## EXERCISE TEXT
Cancer patients urged to consider impact of diet and exercise

Updated

Cancer patients are being urged to consider the impact of diet and exercise as experts launch the world's biggest trial into how weight loss may stop the disease coming back.

It is already known that being overweight contributes to the development of 11 different types of cancer but researchers believe it also affects how some people respond to treatment and the risk of recurrence.

Evidence presented at the American Society of Clinical Oncology (ASCO) conference in Chicago shows being overweight results in poorer outcomes, while exercise appears to show promise in helping people beat the disease.

Dr Jennifer Ligibel, assistant professor of medicine at Harvard Medical School, is launching a major trial looking at whether losing weight can cut the chance of breast cancer coming back.

Although previous observational studies have found a link, hers will be the first randomised controlled trial with a specific aim of seeing how weight loss affects cancer.

The new trial will enrol 3,200 women from the US and Canada who are overweight and obese with a BMI of at least 27.

They will be randomly split into two groups, with the intervention arm receiving weight-loss advice to lose 10% of their body weight alongside an exercise programme, for two years.

Dr Ligibel said that of 100 women, around 23 would normally be expected to have a recurrence of cancer, but this should drop to 19 in the weight-loss group.

Women on the diet will have around 1,200 to 1,500 calories per day and exercise for about 150 minutes a week for the first six months, increasing to 250 minutes where possible.

She said brisk walks would count as exercise, adding: "It's a very accessible form of exercise. It doesn't cost anything. You just need a pair of shoes.

"This will be the largest study that's ever tested the impact of weight loss on cancer - any form of cancer."

Another study is also being launched that will look at the role of exercise on the risk of disease coming back in men with prostate cancer.

Professor Fred Saad, a cancer specialist at the University of Montreal, who is leading the trial, said cancer patients should be given a personal trainer alongside their medication.

He said exercise and weight loss "increase survival rates", and high intensity exercise - spurred on by a trainer - is more effective than exercising alone.

Professor Melinda Irwin, associate director of cancer prevention and control for Yale Cancer Centre, who is involved in eight studies on exercise and cancer, said she has found a "strong connection between exercise after diagnosis and mortality afterwards."

Women with breast cancer who have never been active before can reap benefits, she believes, adding that although the studies were observational she is "in the camp that says this association is causal and reversible".

She added: "After treatment, weight loss is the most powerful thing you can do. It's the next best pill to treatment and it's free and has no side-effects."

Carolyn Rogers, clinical nurse specialist at Breast Cancer Care, said: "We know that trying to maintain a healthy weight could make a difference when facing breast cancer and reduce the risk of it returning. We look forward to seeing the results of further larger studies."

Fran Woodard, executive director of policy and impact at Macmillan Cancer Support, said being a healthy weight and taking exercise gives women the best chance of survival.

"But cancer treatment is gruelling and fatigue can seriously hamper someone's best intentions," she said.

"Asking a person with cancer about their lifestyle habits when they have just been diagnosed can be challenging and must be done sensitively. However this is an issue too important to tiptoe around."

## DIRECTIONS
a – Turn the paragraph in the cancer article that begins "Women on the diet will have" into a short list that keeps its main facts.
b – According to the cancer article, why does Professor Fred Saad think cancer patients should be given a personal trainer? Answer in one to three sentences.
c – Please duplicate everything in the cancer article from "Cancer patients are" down to "risk of recurrence.".
The lines here have nothing to do with the text.

[Collected data]
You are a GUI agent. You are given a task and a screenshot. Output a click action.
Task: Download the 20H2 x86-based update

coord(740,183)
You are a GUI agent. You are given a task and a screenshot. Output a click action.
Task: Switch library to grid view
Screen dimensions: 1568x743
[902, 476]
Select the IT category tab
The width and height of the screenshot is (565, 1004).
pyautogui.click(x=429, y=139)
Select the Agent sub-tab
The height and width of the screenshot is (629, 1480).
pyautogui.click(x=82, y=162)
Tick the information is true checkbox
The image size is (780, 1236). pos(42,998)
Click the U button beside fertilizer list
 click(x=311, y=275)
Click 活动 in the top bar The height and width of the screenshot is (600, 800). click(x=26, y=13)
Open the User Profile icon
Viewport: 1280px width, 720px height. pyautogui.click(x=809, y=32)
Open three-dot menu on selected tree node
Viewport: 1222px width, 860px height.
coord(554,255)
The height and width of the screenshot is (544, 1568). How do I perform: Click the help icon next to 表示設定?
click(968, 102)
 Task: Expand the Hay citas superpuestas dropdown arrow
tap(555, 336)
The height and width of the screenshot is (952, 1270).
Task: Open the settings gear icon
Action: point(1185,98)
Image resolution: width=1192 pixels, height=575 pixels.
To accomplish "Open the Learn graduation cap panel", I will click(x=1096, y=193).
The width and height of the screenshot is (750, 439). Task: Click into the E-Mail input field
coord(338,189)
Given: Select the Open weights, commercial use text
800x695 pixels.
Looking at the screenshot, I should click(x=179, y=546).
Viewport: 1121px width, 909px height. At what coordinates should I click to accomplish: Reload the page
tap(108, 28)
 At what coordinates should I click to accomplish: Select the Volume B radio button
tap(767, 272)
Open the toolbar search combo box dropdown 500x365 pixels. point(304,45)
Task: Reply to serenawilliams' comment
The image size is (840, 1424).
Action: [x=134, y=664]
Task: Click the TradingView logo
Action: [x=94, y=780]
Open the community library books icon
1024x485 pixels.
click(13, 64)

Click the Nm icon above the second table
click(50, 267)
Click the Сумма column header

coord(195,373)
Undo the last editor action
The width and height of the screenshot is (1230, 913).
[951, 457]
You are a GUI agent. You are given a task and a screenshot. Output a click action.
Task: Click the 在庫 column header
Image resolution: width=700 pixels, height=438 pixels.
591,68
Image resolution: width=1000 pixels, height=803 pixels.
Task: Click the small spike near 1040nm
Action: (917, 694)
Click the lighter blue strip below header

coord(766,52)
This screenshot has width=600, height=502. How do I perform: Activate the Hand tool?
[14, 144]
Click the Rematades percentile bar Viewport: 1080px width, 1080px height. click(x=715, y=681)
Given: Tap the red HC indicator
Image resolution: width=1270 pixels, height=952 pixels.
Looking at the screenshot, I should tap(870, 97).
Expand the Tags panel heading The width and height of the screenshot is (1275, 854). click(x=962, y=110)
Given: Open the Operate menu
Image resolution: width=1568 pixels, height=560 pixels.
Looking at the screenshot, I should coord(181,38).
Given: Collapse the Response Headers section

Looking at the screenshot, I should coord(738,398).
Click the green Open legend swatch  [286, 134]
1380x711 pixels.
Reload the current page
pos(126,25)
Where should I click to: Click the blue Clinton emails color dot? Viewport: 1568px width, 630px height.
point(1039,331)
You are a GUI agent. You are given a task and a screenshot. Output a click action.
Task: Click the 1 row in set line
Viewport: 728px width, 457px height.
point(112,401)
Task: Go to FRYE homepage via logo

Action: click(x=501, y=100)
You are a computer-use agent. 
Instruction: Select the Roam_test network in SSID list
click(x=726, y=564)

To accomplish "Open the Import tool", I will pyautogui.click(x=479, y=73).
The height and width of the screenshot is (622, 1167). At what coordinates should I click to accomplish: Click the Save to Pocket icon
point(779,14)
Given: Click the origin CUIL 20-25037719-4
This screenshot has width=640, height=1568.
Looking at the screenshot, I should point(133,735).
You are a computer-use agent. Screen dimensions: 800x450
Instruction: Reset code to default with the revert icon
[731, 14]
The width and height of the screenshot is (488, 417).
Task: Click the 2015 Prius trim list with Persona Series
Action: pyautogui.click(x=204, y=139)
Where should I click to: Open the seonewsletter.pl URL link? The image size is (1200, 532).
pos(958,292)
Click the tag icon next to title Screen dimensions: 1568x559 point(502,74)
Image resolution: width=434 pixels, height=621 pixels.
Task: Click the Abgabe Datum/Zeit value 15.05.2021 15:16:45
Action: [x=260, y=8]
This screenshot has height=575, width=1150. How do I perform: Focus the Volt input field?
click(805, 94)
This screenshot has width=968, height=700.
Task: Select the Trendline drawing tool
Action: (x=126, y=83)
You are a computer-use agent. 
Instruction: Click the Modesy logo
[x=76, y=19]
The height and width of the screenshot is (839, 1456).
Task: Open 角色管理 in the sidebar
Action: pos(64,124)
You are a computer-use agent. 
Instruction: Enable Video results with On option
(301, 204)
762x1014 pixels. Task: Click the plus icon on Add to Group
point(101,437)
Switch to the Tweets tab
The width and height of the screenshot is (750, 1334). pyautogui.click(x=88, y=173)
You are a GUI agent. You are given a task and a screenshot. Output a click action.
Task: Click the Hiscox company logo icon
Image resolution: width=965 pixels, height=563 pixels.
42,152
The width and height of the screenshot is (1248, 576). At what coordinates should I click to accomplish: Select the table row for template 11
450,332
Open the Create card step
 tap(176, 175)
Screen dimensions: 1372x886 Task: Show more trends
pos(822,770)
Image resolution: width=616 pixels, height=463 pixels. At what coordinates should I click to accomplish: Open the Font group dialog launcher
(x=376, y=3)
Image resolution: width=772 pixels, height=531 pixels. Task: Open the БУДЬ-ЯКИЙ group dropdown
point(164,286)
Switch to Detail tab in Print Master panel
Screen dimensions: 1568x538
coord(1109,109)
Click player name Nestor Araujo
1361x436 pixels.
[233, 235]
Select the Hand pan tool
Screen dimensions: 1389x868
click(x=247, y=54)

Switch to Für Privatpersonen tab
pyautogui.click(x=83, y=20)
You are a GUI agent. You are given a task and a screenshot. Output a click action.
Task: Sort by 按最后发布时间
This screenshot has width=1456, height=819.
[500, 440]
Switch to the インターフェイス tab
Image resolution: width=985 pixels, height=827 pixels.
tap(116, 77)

## SOLUTIONS TO THE TASKS
a –
- About 1,200 to 1,500 calories per day
- About 150 minutes of exercise a week for the first six months
- An increase to 250 minutes a week where possible

b – He says high intensity exercise spurred on by a trainer is more effective than exercising alone. He also says exercise and weight loss increase survival rates.

c –
Cancer patients are being urged to consider the impact of diet and exercise as experts launch the world's biggest trial into how weight loss may stop the disease coming back.

It is already known that being overweight contributes to the development of 11 different types of cancer but researchers believe it also affects how some people respond to treatment and the risk of recurrence.